Provided entries START

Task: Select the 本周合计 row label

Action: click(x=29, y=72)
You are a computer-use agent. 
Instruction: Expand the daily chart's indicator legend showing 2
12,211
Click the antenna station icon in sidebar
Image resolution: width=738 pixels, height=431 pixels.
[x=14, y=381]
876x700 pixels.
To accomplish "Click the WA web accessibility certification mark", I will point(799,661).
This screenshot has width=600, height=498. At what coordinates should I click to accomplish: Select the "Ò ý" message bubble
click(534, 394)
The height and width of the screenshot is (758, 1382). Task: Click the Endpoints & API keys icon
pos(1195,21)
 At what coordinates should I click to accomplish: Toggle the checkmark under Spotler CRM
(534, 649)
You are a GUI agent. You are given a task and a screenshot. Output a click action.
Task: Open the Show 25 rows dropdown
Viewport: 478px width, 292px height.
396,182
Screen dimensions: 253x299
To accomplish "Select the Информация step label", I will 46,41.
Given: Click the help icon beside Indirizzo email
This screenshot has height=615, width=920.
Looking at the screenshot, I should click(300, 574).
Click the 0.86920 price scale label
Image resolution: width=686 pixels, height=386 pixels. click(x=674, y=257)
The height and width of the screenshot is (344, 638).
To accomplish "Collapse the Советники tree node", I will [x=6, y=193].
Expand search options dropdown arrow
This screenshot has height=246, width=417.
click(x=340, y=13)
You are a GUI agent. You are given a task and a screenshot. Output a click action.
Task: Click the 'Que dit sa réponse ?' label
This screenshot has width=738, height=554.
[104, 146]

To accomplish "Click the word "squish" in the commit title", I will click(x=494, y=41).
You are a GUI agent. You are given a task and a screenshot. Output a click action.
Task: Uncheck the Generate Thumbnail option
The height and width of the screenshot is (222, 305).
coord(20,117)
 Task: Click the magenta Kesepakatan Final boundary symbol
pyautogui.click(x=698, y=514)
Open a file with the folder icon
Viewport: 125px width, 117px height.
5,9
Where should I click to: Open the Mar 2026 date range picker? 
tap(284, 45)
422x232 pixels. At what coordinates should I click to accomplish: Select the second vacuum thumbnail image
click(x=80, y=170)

Provided entries END

Everything from the line containing "Click the 0.86920 price scale label" through the last line of the records must be given again exactly; leave out all other lines.

→ **Answer to this exercise**
Click the 0.86920 price scale label
Image resolution: width=686 pixels, height=386 pixels. click(x=674, y=257)
The height and width of the screenshot is (344, 638).
To accomplish "Collapse the Советники tree node", I will [x=6, y=193].
Expand search options dropdown arrow
This screenshot has height=246, width=417.
click(x=340, y=13)
You are a GUI agent. You are given a task and a screenshot. Output a click action.
Task: Click the 'Que dit sa réponse ?' label
This screenshot has width=738, height=554.
[104, 146]

To accomplish "Click the word "squish" in the commit title", I will click(x=494, y=41).
You are a GUI agent. You are given a task and a screenshot. Output a click action.
Task: Uncheck the Generate Thumbnail option
The height and width of the screenshot is (222, 305).
coord(20,117)
 Task: Click the magenta Kesepakatan Final boundary symbol
pyautogui.click(x=698, y=514)
Open a file with the folder icon
Viewport: 125px width, 117px height.
5,9
Where should I click to: Open the Mar 2026 date range picker? 
tap(284, 45)
422x232 pixels. At what coordinates should I click to accomplish: Select the second vacuum thumbnail image
click(x=80, y=170)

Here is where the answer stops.